Through this process, companies can identify potential adjustments, estimate taxes, project results, and make strategic decisions to avoid potential contingencies with the Chilean Internal Revenue Service (SII).
As the year-end approaches, and considering the natural delays in financial closings, it is crucial to conduct an analysis. Implementing a preliminary financial closing process, for instance, as of September 30, is a recommended practice for companies. This enables them to evaluate their financial situation at year-end, project preliminary taxable liquid income, and calculate corporate tax and tax obligations for that period.

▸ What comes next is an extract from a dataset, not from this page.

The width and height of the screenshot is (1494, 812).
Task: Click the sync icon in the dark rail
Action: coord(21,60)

According to our partner, Hernán Fuentes, “this preliminary financial closing provides a clear view of the financial situation at this advanced intermediate stage of the year. Although it is not the definitive fiscal year-end closing, it highlights possible deviations and prepares financial statements for analysis and decision-making, which is crucial for effective company management.”

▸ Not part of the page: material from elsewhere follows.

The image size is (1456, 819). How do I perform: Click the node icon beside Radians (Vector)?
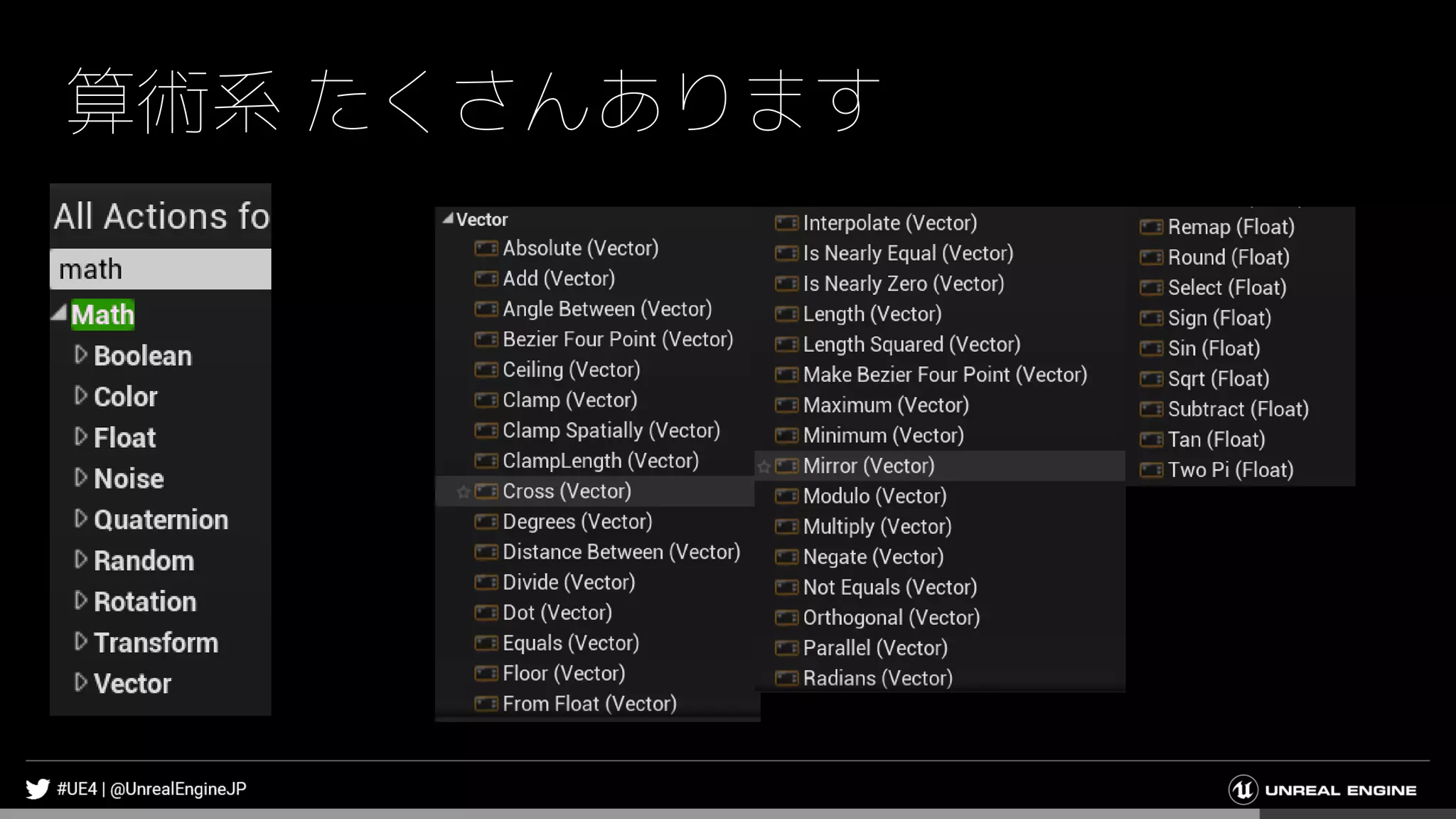(x=786, y=678)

Our Unitax leader explains that this process involves a detailed analysis of the income generated and expenses incurred to date, assessing their alignment with annual projections. “It also provides an advanced perspective on the level of compliance with financial objectives (e.g., EBITDA or projected net profits), helps review potential provisions, amortizations, depreciations, and inventory adjustments in line with accounting and tax regulations, and allows for a preliminary estimation of the taxes payable while considering actions to optimize the tax burden,” he states.

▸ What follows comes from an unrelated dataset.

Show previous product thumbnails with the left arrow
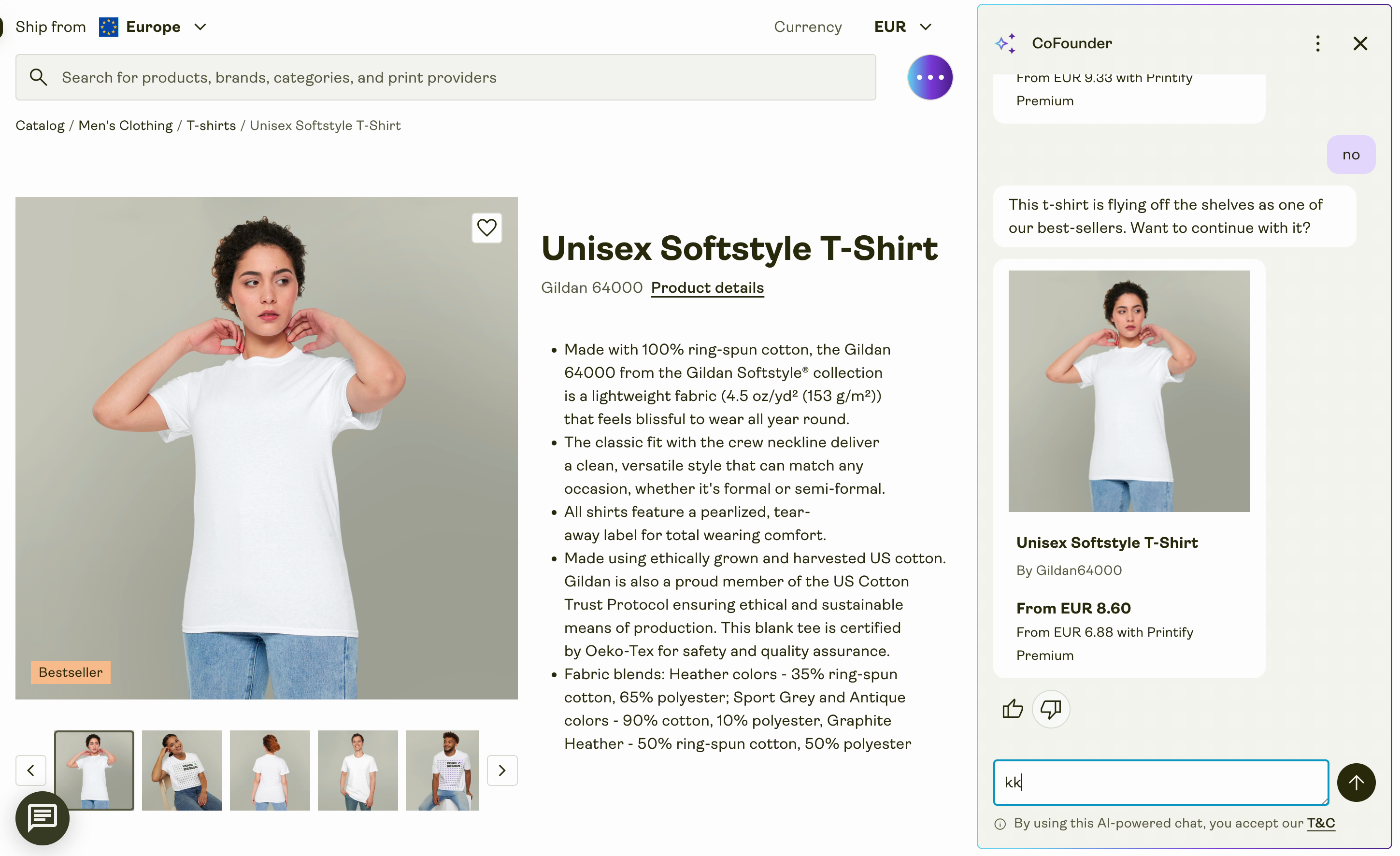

Moreover, when estimating taxable liquid income as of September 30, companies must project their results, factoring in not only income and expenses but also tax adjustments in compliance with current regulations. This step includes reviewing aspects such as tax depreciations, disallowed expenses, withdrawals during the fiscal year, and preliminary records such as the tax business income registry and the tax equity.
Hernán Fuentes emphasizes that the preliminary financial closing “enables the identification of areas for improving profitability or highlighting potential tax, operational, or financial risks. It also facilitates informed decision-making regarding investments, cost reductions, and debt restructuring, among other aspects.”
Thus, to make strategic decisions, enhance planning for the remainder of the fiscal year, and avoid contingencies with the Internal Revenue Service when submitting the final tax declaration, it is essential to have a consolidated accounting and tax team updated on current financial and tax regulations.